Two years ago, at this time of year, my husband applied at a Spanish consulate here in Europe and received his visa in 1.5 months. It took a bit longer for my son and me -- about 3 months.

My husband had asked how long it would take to get the visa and they didn't want to provide an estimate. He, too, scoured the internet and was able to glean from the website of the Mexico City consulate that it would be about 3 months.


----------



## JennJ35 (Jan 16, 2012)

Brangus said:


> From what I understand, all of the consulates send the paperwork to Madrid for processing.
> 
> Two years ago, at this time of year, my husband applied at a Spanish consulate here in Europe and received his visa in 1.5 months. It took a bit longer for my son and me -- about 3 months.
> 
> My husband had asked how long it would take to get the visa and they didn't want to provide an estimate. He, too, scoured the internet and was able to glean from the website of the Mexico City consulate that it would be about 3 months.


Thanks so much for sharing your experience.
Was your husband able to work in Spain before he got his visa?
Or did he wait until he received it to go over?

Jenn


----------



## Brangus (May 1, 2010)

JennJ35 said:


> Was your husband able to work in Spain before he got his visa?
> Or did he wait until he received it to go over?


You can't work without proper documentation.

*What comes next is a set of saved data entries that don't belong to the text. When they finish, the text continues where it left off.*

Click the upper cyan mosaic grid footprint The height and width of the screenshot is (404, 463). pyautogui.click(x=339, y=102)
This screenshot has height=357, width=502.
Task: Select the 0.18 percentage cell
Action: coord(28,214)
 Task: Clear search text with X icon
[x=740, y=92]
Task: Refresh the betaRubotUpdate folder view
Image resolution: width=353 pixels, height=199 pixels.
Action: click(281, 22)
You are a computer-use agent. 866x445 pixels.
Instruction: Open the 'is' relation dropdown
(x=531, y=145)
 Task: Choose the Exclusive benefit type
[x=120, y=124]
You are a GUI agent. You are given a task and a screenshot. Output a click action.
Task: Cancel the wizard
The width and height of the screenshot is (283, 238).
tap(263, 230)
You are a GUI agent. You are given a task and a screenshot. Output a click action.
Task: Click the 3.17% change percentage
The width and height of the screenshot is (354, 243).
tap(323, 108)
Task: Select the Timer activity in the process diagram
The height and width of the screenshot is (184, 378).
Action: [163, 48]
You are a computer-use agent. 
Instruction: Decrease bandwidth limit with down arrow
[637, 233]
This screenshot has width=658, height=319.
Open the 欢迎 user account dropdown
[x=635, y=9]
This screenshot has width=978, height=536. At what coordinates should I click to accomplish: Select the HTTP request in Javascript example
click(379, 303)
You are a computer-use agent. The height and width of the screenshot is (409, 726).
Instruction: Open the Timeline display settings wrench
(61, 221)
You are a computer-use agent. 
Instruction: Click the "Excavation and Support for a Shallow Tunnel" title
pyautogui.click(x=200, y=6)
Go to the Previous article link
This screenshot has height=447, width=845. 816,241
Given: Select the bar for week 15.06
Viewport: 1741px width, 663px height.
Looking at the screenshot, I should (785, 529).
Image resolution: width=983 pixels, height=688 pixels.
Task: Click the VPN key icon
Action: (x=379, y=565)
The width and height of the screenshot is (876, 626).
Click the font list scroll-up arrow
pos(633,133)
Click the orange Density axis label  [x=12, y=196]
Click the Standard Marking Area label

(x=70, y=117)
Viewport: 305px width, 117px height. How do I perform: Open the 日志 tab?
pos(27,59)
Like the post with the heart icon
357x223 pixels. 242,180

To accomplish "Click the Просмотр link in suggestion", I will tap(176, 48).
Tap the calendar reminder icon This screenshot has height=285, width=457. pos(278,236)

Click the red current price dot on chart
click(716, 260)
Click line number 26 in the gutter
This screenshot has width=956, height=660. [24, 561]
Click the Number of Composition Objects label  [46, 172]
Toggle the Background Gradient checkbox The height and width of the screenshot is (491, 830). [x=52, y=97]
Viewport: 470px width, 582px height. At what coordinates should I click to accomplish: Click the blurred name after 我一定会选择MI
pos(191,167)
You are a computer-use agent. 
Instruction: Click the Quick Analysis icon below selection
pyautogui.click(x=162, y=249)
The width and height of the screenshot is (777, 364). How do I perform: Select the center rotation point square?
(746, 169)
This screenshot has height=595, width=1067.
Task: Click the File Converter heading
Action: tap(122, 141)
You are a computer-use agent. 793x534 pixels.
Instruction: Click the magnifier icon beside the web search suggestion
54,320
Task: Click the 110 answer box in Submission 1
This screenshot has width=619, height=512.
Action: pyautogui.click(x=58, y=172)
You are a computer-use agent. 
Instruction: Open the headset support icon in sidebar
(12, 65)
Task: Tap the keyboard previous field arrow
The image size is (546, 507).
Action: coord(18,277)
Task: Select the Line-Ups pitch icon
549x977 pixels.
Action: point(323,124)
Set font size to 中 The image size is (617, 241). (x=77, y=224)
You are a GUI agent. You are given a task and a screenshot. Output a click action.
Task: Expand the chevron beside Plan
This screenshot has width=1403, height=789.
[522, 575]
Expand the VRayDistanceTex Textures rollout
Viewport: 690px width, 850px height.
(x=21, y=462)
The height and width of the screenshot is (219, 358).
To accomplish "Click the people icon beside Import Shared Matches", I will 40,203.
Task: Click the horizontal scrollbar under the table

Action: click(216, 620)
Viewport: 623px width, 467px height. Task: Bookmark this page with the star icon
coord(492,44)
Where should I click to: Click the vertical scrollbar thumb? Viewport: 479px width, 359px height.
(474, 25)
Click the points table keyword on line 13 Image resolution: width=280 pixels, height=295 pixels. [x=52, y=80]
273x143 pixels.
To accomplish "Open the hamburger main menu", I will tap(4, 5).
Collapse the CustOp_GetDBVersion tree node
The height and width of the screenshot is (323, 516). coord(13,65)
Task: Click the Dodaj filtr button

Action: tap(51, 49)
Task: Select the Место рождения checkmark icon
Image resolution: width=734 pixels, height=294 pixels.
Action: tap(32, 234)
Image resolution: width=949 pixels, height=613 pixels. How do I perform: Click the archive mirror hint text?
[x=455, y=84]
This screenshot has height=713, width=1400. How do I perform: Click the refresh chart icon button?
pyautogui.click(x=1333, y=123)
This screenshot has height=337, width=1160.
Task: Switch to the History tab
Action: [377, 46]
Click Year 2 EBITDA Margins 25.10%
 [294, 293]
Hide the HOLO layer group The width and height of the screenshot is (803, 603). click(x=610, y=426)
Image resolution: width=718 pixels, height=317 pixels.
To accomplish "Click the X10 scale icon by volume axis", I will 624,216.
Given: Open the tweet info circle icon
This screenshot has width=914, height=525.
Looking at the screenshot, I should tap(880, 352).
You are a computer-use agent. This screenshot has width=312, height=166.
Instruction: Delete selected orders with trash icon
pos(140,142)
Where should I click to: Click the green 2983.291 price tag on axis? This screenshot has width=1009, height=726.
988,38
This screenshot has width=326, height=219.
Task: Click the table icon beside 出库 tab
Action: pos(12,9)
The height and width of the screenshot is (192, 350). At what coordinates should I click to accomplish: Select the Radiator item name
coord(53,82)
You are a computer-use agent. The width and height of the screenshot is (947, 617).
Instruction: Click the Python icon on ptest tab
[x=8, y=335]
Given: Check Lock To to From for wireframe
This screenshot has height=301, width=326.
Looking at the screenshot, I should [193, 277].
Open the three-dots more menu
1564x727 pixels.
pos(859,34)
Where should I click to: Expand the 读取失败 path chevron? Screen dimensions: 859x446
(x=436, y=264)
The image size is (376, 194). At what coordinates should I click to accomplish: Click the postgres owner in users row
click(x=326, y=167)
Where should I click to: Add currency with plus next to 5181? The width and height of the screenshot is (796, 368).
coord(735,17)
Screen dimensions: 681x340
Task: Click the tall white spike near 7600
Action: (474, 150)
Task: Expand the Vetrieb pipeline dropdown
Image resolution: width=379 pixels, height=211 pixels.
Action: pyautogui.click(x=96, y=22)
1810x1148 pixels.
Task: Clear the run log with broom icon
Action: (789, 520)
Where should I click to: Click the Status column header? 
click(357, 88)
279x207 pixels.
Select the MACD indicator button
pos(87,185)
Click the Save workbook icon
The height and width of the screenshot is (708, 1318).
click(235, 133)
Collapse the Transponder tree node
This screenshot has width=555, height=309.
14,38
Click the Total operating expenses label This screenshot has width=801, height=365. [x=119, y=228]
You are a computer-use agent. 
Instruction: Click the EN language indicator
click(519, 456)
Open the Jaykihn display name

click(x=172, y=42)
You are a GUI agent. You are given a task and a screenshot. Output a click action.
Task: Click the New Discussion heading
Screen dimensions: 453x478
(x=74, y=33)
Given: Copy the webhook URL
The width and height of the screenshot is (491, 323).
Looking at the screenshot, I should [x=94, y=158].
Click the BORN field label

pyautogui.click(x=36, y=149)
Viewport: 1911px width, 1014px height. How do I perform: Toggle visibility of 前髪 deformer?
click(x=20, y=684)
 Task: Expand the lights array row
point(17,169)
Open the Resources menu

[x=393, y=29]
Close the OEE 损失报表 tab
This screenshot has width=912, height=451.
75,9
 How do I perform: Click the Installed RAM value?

You have to wait for the visa.

A bit of a tangent, but I know an American freelance photographer who was hired last summer by a U.S. corporation to fly up to Canada and shoot a few photos of a wheat field. Canadian immigration demanded to see his Canadian work permit, which he hadn't realized he needed, so they denied entry. It got pretty tense at one point, and the immigration agent even pulled out his handgun! All for a li'l piece of paper, eh?


----------